Below, prior variance is bigger (sigma_visual = 1.0) than likelihood variance (sigma_auditory = 0.5) and the posterior is much closer to the auditory distribution.

And lastly, the prior variance here is smaller (sigma_visual = 0.5) than the likelihood variance (sigma_auditory = 1.0) which results in the posterior sitting much closer to the prior

That’s a great answer!

Bayesian methods are often used to characterize beliefs, and thinking about it that way can be a good way to develop some intuition. The prior captures your…prior beliefs. The likelihood provides some sensory evidence, which you merge into the prior to produce the posterior. (Prior means before, Posterior=behind (or after) seeing the evidence).

For the localization example, we can think of the mean µ as “what we believe” and σ as inversely proportional to how sure we are in that belief. (In fact, some people use τ = 1/σ² instead, which they call “precision”, but let’s not dive down that particular rabbit hole just yet). A distribution like N(0,5) therefore suggests that you think the location is somewhere around 0, but you haven’t located it precisely. Something like N(5,0.01) means you’re very sure it’s located at 5.

So…when should your beliefs (=posterior) change a lot? Well, if you start with vague suspicion that something is true (=large sigma on prior) and someone gives you strong evidence that it is (narrow sigma for likelihood), your resulting belief should be strengthened (=posterior with narrow sigma). On the other hand, if you believe something strongly (=narrow prior) and someone presents you with unconvincing evidence (=broad likelihood), it shouldn’t change your beliefs much, and so the posterior doesn’t change.
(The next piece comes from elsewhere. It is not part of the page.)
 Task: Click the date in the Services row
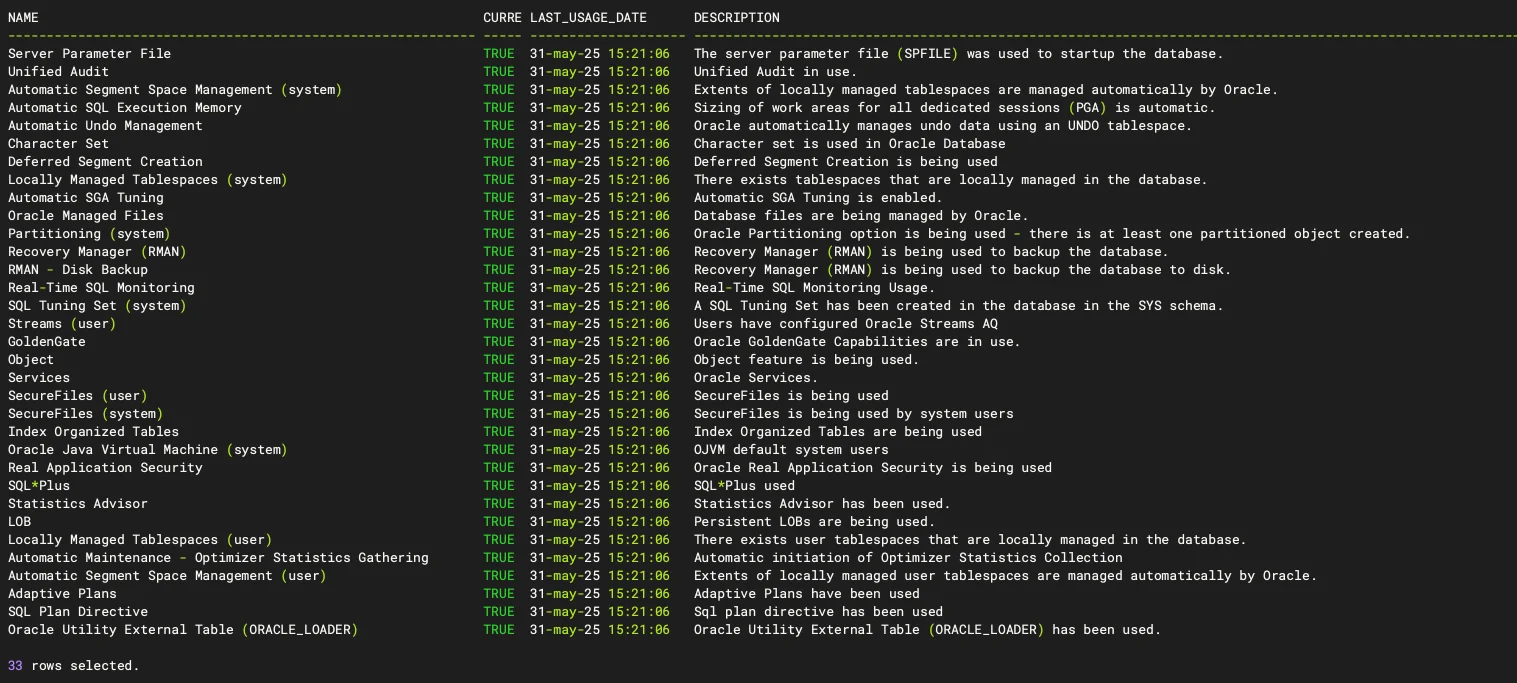(x=599, y=378)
Finally, suppose you are moderately convinced that the stimulus is at µ1, but see some equally convincing evidence (i.e., the same sigma) that it’s actually at µ2. The rational thing to do would be to assume that both of your measurements are a bit imprecise, and it’s actually in the middle.

In all three cases, that’s how the math works out!
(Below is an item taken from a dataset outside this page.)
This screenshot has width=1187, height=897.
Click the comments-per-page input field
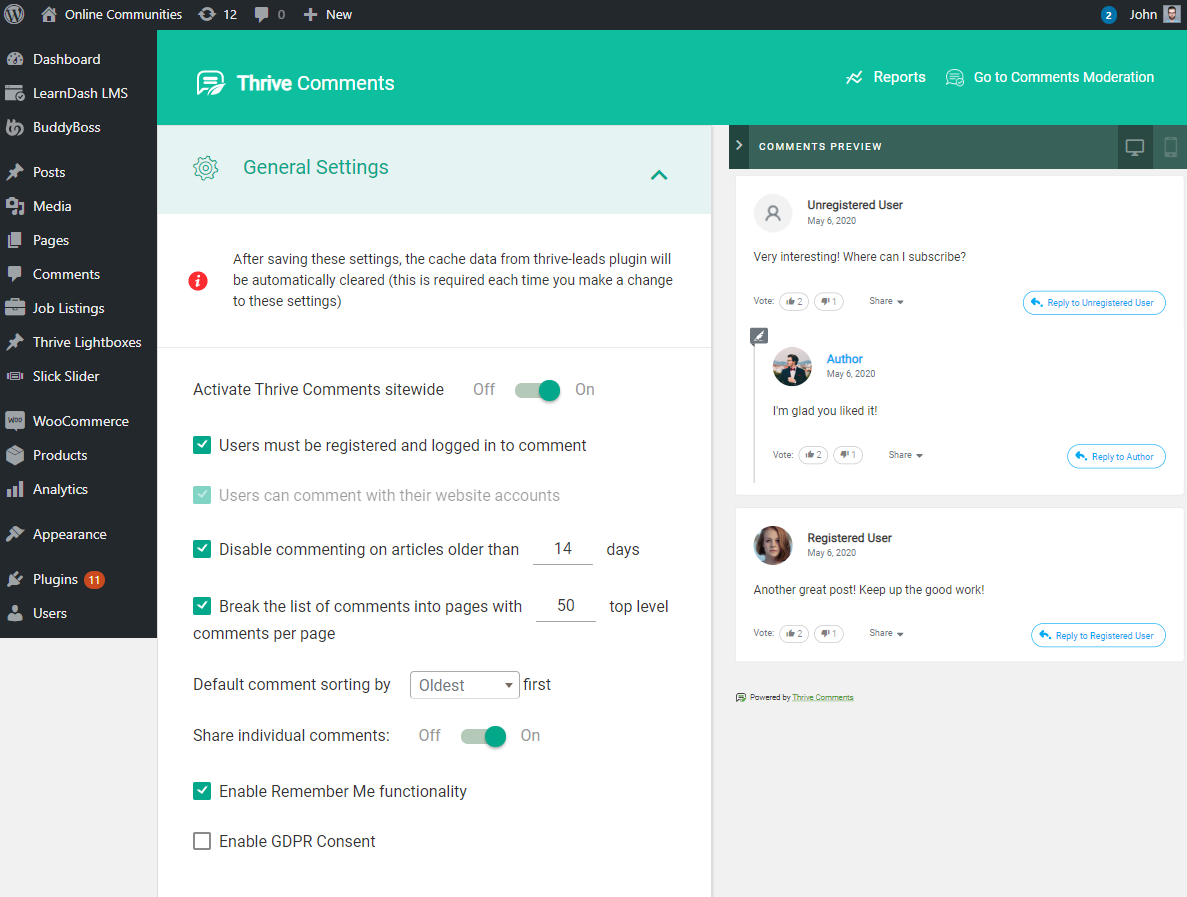(565, 605)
In our group, we were wondering why in Section 1/Exercise 1, the example code implemented a different formula to the Gaussian formula given directly above (specifically, it lacked the constant term) - is it just because that term is irrelevant when you normalise?


Yes. The coefficient would serve to normalize that posterior if you were integrating from -inf to +inf. However, in this case, we are only looking at a certain range and are integrating by summation rather than analytically. If you include the coefficient and don’t normalize, you might notice that the posterior curve is too large by a factor of 0.1. This 0.1 just happens to be the dx separating x’s in the original distribution. If you multiply that in when you calculate the posterior, the normalization is again done automatically.